Road in the Czech Republic

The I/13 highway (Silnice I/13) is a highway located in northwestern Czech Republic. The route leads through the Karlovy Vary, Ústí nad Labem and Liberec Regions. The road starts in Karlovy Vary at the intersection with road I/6 and ends at the Habartice/Zawidów border crossing with Poland. It has a length of 218.459 km.

==Route==
The I/13 highway passes through the following cities and towns:
- Karlovy Vary region
- Karlovy Vary
- Ostrov
- Ústí nad Labem Region
- Klášterec nad Ohří
- Chomutov
- Most
- Bílina
- Teplice
- Děčín
- Liberec Region
- Nový Bor, here it intersects with road I/9 from Prague
- Cvikov
- Chrastava
- Liberec
- Frýdlant

==Bridges==
The road crosses Jeřice in Mníšek via a 12.80 meter long bridge from 1890, which has two arches. During 1999, its reconstruction took place, when the vaults were strengthened using a reinforced concrete plate.
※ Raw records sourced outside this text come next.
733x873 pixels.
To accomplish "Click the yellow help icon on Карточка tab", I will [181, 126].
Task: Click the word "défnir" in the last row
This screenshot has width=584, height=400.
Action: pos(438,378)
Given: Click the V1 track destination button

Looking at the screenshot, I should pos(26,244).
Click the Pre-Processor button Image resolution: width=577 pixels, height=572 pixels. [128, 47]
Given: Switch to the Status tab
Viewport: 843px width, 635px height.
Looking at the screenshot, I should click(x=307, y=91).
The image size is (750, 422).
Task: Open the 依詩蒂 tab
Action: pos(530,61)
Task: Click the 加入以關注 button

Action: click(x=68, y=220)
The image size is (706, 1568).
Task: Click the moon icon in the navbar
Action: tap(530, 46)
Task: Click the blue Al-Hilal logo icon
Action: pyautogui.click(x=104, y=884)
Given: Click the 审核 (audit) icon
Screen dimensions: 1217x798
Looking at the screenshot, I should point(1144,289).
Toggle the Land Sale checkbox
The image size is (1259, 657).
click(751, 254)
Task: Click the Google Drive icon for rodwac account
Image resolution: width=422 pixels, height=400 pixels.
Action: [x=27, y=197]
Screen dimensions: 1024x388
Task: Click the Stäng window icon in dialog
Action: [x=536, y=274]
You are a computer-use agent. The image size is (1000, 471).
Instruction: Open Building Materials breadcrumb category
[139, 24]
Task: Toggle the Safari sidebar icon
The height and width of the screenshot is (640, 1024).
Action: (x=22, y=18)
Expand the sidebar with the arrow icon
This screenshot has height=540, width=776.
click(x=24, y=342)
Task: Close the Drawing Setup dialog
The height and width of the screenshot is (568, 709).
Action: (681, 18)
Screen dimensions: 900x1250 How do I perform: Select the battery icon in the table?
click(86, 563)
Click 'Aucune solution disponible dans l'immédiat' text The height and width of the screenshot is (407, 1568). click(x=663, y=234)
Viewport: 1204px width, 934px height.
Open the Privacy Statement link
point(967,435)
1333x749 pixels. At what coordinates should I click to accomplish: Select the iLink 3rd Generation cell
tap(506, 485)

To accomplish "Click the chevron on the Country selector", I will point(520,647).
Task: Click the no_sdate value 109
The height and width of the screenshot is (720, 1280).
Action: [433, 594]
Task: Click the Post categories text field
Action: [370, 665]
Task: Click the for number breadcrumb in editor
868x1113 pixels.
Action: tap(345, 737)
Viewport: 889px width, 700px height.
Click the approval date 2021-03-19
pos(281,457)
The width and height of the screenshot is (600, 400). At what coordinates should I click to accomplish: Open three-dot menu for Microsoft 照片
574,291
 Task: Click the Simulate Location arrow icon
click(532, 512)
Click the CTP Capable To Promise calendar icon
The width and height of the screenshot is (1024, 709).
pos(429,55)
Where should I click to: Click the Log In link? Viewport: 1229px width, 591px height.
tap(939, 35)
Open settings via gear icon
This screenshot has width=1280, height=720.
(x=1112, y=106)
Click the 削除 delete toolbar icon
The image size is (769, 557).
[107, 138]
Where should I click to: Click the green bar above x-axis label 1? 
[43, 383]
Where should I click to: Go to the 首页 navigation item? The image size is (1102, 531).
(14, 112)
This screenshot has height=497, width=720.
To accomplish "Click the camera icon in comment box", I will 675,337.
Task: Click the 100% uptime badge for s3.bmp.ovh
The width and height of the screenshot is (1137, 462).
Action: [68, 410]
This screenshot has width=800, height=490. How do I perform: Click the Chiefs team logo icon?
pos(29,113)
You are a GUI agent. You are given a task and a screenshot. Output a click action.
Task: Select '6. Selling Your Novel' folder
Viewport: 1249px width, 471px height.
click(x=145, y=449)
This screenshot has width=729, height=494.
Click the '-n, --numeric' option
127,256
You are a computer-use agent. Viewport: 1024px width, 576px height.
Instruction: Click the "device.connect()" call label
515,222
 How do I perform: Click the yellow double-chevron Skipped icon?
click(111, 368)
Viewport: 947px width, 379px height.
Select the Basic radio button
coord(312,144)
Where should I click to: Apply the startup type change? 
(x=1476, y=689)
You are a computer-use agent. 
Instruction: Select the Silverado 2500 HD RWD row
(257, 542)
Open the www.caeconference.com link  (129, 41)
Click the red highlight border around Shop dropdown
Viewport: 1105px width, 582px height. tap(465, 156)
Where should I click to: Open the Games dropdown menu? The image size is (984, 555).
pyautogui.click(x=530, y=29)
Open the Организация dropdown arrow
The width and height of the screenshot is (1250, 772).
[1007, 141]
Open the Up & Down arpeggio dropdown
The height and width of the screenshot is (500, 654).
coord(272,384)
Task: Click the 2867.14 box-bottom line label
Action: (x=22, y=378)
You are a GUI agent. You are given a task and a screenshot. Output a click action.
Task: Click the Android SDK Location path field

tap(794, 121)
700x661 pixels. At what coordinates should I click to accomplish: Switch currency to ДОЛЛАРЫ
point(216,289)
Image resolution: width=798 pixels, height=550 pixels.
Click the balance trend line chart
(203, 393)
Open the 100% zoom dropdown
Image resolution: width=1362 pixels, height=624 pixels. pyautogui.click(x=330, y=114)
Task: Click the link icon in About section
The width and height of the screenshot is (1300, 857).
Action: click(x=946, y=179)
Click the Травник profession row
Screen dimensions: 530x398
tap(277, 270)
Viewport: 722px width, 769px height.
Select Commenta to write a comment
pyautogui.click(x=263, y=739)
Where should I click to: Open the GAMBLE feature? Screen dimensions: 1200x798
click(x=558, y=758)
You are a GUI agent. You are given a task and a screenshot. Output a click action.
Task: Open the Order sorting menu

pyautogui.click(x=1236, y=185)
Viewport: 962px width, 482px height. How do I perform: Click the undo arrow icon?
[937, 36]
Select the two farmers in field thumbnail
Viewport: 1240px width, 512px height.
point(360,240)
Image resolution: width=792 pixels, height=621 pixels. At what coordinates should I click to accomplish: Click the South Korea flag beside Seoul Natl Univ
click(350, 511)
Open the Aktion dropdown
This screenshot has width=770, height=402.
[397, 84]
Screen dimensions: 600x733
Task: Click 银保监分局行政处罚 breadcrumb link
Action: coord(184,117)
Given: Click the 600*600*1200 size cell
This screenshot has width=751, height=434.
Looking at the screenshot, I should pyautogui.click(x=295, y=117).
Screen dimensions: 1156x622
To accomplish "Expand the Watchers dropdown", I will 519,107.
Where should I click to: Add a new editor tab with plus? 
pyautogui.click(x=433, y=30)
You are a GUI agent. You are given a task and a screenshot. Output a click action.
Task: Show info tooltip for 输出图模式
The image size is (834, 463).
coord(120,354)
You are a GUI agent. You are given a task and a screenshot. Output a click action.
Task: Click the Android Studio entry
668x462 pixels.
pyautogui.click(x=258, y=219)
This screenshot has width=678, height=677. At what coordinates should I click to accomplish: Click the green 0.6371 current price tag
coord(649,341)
The Smědá in Frýdlanta was crossed by a road over a wooden girder bridge that stood at the end of Máchova Street since 1862. However, it was swept away by a flood in 2010. In the northwest of the city, the road crosses over Řasnica along a 9.60-meter-long one arched bridge with a stone parapet wall.

In Arnoltice, the road crosses the Bulovský stream on a bridge with two arches. It was built in 1880 and during the reconstruction it was strengthened by an inserted reinforced concrete slab with cantilever cornices.